To describe the six degrees of freedom (6DOF) kinematics of the distal radioulnar joint (DRUJ), anatomically based ulnar and radial Cartesian coordinate systems similar to that reported previously in the literature were constructed for each subject (). The position of the forearm in neutral position during CT scanning was used as a reference. For the ulnar coordinate system, the longitudinal axis (z-axis) was defined as the line passing through the longitudinal axis of the ulna. The y-axis was defined as the line passing from the center of the ulnar head to through the center of the ulnar styloid base. The x-axis was an axis perpendicular to those two axes pointing dorsally. The radial longitudinal axis (z-axis) was the long-axis of the radius. The y-axis was defined as the line passing through the anatomic center of the distal radius to the tip of the radial styloid. The x-axis was an axis perpendicular to those 2 axes pointing dorsally. In this manner, a coordinate system for each wrist could be established in a consistent way. The axes used to describe the radius are similar to those used clinically to describe the forearm.
The 6DOF kinematics of the wrist was described by the relative position and orientation of the distal radius with respect to the ulnar head using a script written by our laboratory for Rhinoceros solid modeling software. The three-dimensional positions were determined by the position of the origin of the distal radius coordinate system in the ulnar head coordinate system. The orientation was represented by the relative orientation of the distal radius coordinate system with respect to the ulnar styloid coordinate system using 3 Euler angles (in x-y-z sequence) (). In this study, 6DOF was expressed using the radial displacements along the x,y, and z-axes of the ulna for anterior/posterior, ulnar/radial, and proximal/distal displacements and rotation about the z-axis for pronation/supination. Proximal translation of the radius relative to the ulna was defined as negative, whereas distal translation was positive.
In order to characterize the overall effect of flexion and rotation at a specified elbow flexion angle, we examined the difference observed in proximal-distal translation between full supination and full pronation (terminal difference) versus the difference observed between the peak proximal and peak distal translation (peak difference).
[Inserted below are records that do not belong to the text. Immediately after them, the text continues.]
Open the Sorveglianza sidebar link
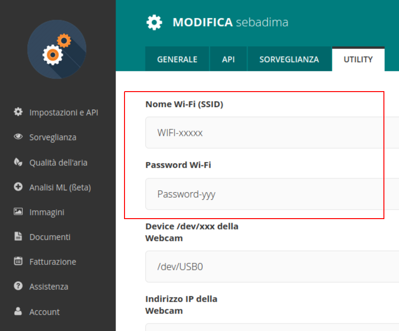pyautogui.click(x=53, y=137)
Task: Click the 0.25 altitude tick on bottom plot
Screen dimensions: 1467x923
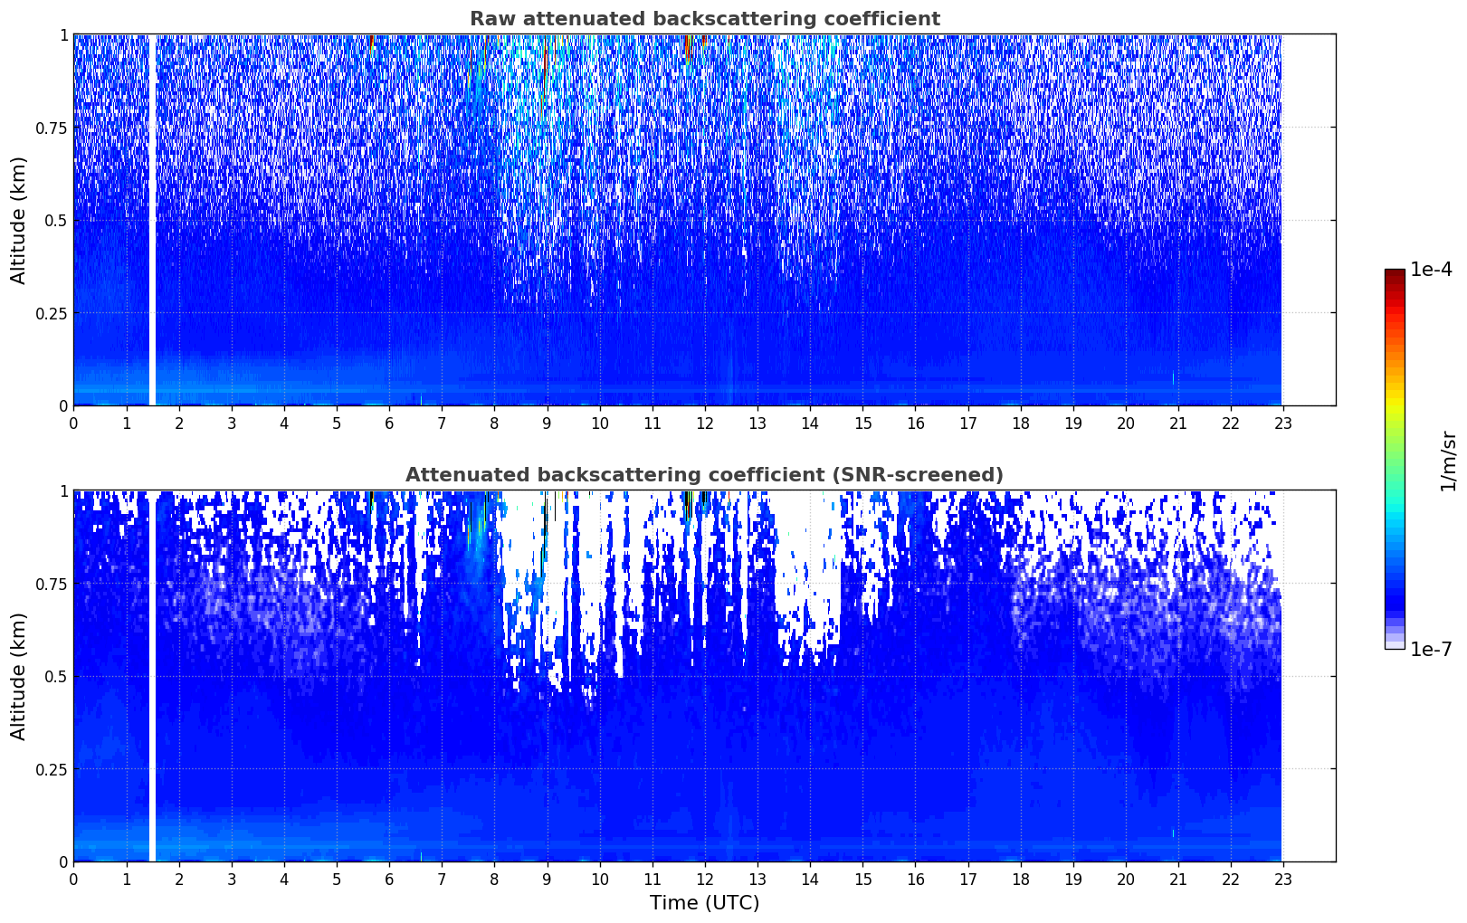Action: click(x=51, y=769)
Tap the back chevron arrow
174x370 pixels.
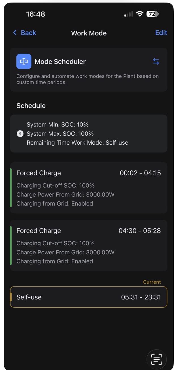(15, 33)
To compare the actual path of rotation of the radius to the expected path of a perfect circle, we defined a circular path about the center of the ulnar coordinate system using the center of the radial coordinate systems and the “best fit circle” function within Rhinoceros (). Lines extending from the center of the ulnar coordinate system were extended to the centers of the radial coordinate systems such that they intersected with the path of the best fit circle. The difference in distance between the actual and expected path of rotation were then measured along this line.
Because of the small sample size of the cohort, significance was pre-defined using an alpha of 0.10. Analysis of Variance (ANOVA) was used to compare the motion of the forearm among the different elbow flexion and rotation angles with Statistica 6.0 (StatSoft, Tulsa OK). Post-hoc testing using a Neuman Keul’s test was performed to evaluate differences between groups.